1 files changed, 329 insertions, 0 deletions
diff --git a/Section6_VNF_HA.rst b/Section6_VNF_HA.rst
new file mode 100644
index 0000000..afc84ac
--- /dev/null
+++ b/Section6_VNF_HA.rst
@@ -0,0 +1,329 @@
+=======================
+6 VNF High Availability
+=======================
+
+
+************************
+6.1 Service Availability
+************************
+
+In the context of NFV, Service Availability refers to the End-to-End (E2E) Service
+Availability which includes all the elements in the end-to-end service (VNFs and
+infrastructure components) with the exception of the customer terminal such as
+handsets, computers, modems, etc.
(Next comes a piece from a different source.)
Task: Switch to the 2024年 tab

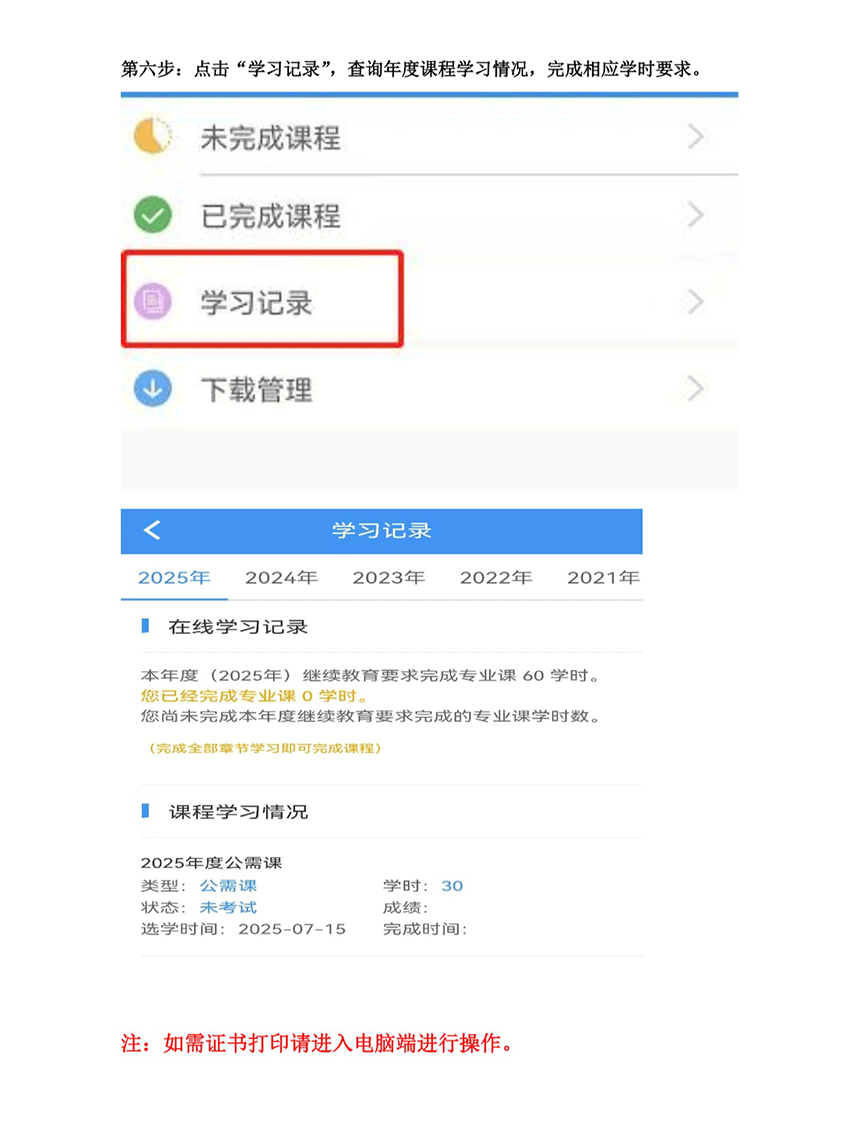Action: coord(281,578)
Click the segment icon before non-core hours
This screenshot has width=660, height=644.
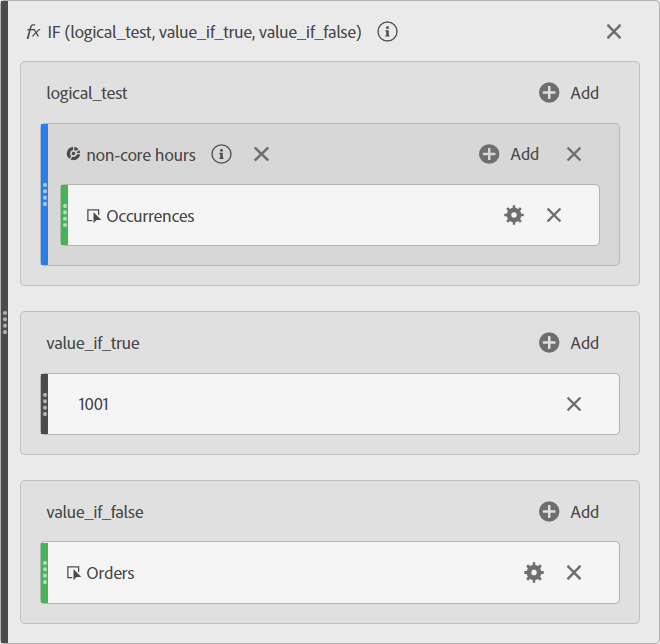pos(73,154)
The service availability requirements for NFV
+should be the same as those for legacy systems (for the same service).
+
+Service Availability =
+total service available time /
+(total service available time + total service recovery time)
+
+The service recovery time among others depends on the number of redundant resources
+provisioned and/or instantiated that can be used for restoring the service.
+
+In the E2E relation a Network Service is available only of all the necessary
+Network Functions are available and interconnected appropriately to collaborate
+according to the NF chain.
+
+General Service Availability Requirements
+=========================================
+
+* We need to be able to define the E2E (V)NF chain based on which the E2E availability
+  requirements can be decomposed into requirements applicable to individual VNFs and
+  their interconnections
+* The interconnection of the VNFs should be logical and be maintained by the NFVI with
+  guaranteed characteristics, e.g. in case of failure the connection should be
+  restored within the acceptable tolerance time
+* These characteristics should be maintained in VM migration, failovers and switchover,
+  scale in/out, etc. scenarios
+* It should be possible to prioritize the different network services and their VNFs.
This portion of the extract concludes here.